> Material for this task:
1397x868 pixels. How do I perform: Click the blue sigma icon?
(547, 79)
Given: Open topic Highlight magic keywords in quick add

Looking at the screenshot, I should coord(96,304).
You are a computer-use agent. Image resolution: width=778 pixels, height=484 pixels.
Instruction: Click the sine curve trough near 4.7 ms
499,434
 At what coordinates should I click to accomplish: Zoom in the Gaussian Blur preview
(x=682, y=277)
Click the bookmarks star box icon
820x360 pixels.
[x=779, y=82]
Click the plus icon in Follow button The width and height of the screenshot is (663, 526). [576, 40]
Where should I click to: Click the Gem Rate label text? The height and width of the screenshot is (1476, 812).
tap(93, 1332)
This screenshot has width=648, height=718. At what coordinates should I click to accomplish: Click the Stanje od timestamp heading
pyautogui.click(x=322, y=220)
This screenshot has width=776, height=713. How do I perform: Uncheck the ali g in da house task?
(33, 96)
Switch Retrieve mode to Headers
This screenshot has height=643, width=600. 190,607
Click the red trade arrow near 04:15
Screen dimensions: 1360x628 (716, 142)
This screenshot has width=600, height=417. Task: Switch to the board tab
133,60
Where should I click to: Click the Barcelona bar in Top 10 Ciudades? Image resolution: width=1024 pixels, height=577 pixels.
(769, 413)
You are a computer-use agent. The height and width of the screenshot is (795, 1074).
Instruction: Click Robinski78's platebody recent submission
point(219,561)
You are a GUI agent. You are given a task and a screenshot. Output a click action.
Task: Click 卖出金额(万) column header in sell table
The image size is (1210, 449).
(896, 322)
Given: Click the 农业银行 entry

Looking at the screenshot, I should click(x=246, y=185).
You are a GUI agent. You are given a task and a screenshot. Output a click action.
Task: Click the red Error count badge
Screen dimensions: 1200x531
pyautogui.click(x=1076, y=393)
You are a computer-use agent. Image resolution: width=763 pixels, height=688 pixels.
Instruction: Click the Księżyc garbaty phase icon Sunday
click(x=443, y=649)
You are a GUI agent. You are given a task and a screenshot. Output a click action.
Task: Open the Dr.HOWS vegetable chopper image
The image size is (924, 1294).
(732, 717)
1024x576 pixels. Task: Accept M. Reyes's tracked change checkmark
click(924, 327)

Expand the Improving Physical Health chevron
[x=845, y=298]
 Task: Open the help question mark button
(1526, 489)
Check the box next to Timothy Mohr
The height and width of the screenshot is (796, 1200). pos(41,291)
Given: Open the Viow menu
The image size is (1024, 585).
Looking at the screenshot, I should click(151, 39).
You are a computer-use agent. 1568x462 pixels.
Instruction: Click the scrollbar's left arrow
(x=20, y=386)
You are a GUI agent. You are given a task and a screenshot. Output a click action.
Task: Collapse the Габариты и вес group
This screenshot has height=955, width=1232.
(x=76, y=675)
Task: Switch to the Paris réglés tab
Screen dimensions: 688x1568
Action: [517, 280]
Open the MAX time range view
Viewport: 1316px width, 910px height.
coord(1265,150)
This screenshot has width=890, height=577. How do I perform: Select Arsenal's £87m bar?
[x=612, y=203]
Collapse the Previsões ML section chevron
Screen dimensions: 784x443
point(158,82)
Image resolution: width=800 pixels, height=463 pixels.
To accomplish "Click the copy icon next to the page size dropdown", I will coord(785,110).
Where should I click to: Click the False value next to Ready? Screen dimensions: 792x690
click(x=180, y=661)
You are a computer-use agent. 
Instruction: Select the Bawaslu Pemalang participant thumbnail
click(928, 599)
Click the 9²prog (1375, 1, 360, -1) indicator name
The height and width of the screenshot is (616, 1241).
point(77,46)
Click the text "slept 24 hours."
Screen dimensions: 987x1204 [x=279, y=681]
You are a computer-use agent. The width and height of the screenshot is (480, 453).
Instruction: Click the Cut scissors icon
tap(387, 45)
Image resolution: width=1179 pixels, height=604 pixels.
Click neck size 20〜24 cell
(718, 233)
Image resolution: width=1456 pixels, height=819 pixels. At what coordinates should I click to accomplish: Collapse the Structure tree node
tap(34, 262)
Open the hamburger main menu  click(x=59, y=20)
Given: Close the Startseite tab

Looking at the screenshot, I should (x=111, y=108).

> What you have to do: Please show the lines of the material that contain the string "agent".

> Worked solution:
You are a computer-use agent. Image resolution: width=778 pixels, height=484 pixels.
You are a computer-use agent. The height and width of the screenshot is (795, 1074).
You are a GUI agent. You are given a task and a screenshot. Output a click action.
You are a GUI agent. You are given a task and a screenshot. Output a click action.
You are a computer-use agent. Image resolution: width=763 pixels, height=688 pixels.
You are a GUI agent. You are given a task and a screenshot. Output a click action.
You are a computer-use agent. 1568x462 pixels.
You are a GUI agent. You are given a task and a screenshot. Output a click action.
You are a computer-use agent. 
You are a computer-use agent. The width and height of the screenshot is (480, 453).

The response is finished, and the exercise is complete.